Companhia Paulista de Trens Metropolitanos

Overview
- Main region: Greater São Paulo
- Fleet: 48 Alstom/Bombardier/CAF 2070 Series (6 trains); 64 CRRC 2500 Series (8 trains); 152 CAF 7000 Series (19 trains); 64 CAF 7500 Series (8 trains); 288 CAF 8000 Series (36 trains); 280 CAF 8500 Series (35 trains); 72 Alstom 9000 Series (9 trains);
- Stations called at: 15
- Parent company: State Secretariat of Metropolitan Transport
- Headquarters: São Paulo
- Key people: Michael Sortelo Cerqueira (Chairman)
- Dates of operation: 28 May 1992–present
- Predecessor: CBTU Fepasa
- Successor: ViaMobilidade TIC Trens Trivia Trens

Technical
- Track gauge: 1,600 mm (5 ft 3 in)
- Previous gauge: 1,000 mm (3 ft 3+3⁄8 in)
- Electrification: Overhead line, 3,000 V DC
- Length: 35 km (22 mi)
- Operating speed: 80 km/h (50 mph)

Other
- Website: www.cptm.sp.gov.br

= Companhia Paulista de Trens Metropolitanos =

Rapid transit and commuter rail company

The Companhia Paulista de Trens Metropolitanos (CPTM) (lit. 'São Paulo Metropolitan Trains Company') is one of the rapid transit companies serving the city of São Paulo, alongside Companhia do Metropolitano de São Paulo, Motiva Linha 4, Motiva Linhas 5 e 17, TIC Trens, ViaMobilidade Linhas 8 e 9 and Trivia Trens, all seven forming the largest metropolitan rail transport network of Latin America. It was created on 28 May 1992, from several railroads that already existed in Greater São Paulo, Brazil.

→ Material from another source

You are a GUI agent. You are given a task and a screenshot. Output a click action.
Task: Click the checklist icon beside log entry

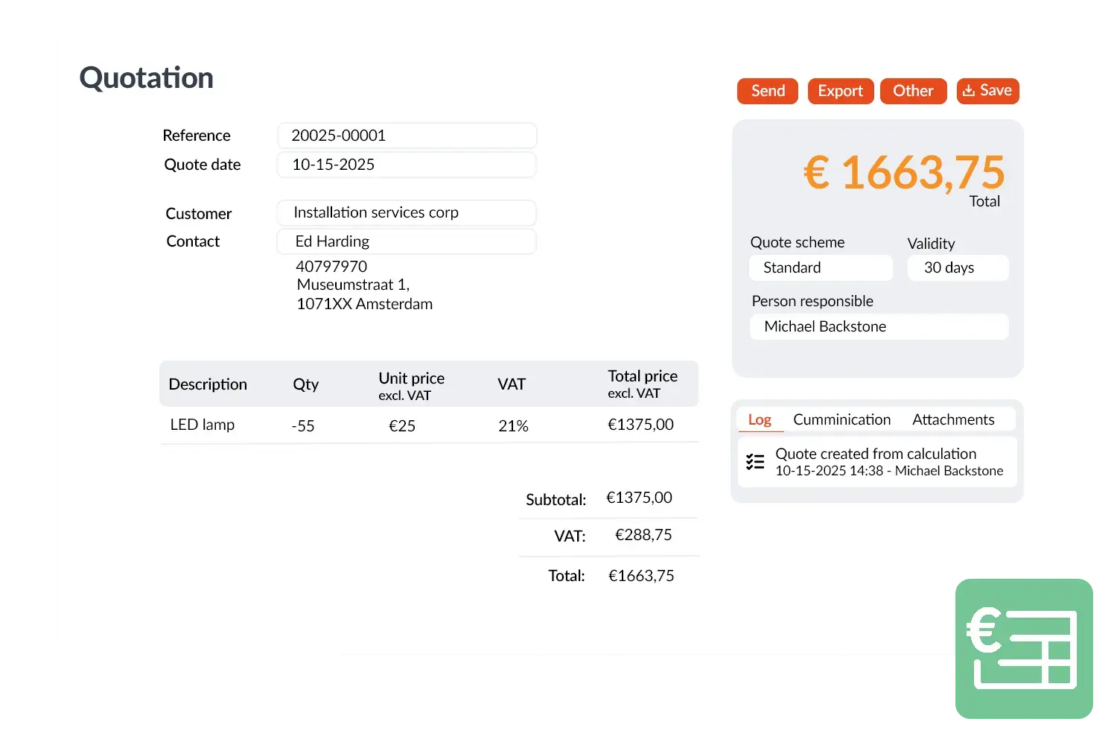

Part of the Greater São Paulo rail system, the CPTM currently operates 15 stations in a single line, with a total length of 35 km. The system carries about 2 million passengers a day. On 7 December 2018, CPTM set a weekday ridership record with 3,221,035 trips.

==History==
Most of railways now run by the CPTM were built between 1860 and 1957 by the São Paulo Railway (the lines 7 and 10), Estrada de Ferro Sorocabana (the lines 8 and 9) and Estrada de Ferro Central do Brasil (lines 11 and 12). These railways were eventually incorporated into the state-owned Rede Ferroviária Federal (RFFSA) in 1957 and Ferrovia Paulista S.A. (FEPASA) 1971. Finally, in 1992 the urban sections of RFFSA and FEPASA merged, forming the CPTM.

Between the end of the 1990s and the early 2000s, the CPTM began the conversion of some metropolitan lines to provide a service similar to rapid transit and better integrate with the São Paulo Metro. Most of the stations where either rebuilt or modernized and new trains were purchased allowing the headway of lines to be as low as four minutes in some lines. This experience started in the Line E in the year 2000, in the stretch known as "East Express", serving the east end of São Paulo City and running parallel to the Line 3 - Red.

The proposed Trens Intercidades regional railway project is considering using the Line 7 tracks for providing service to neighboring cities of Jundiaí, Campinas and Americana.

In 2018, the CPTM opened the Line 13, the first line completely built and operated by the company. This line connects Line 12 to São Paulo/Guarulhos International Airport, with a special Express service connecting it to the central Palmeiras-Barra Funda station.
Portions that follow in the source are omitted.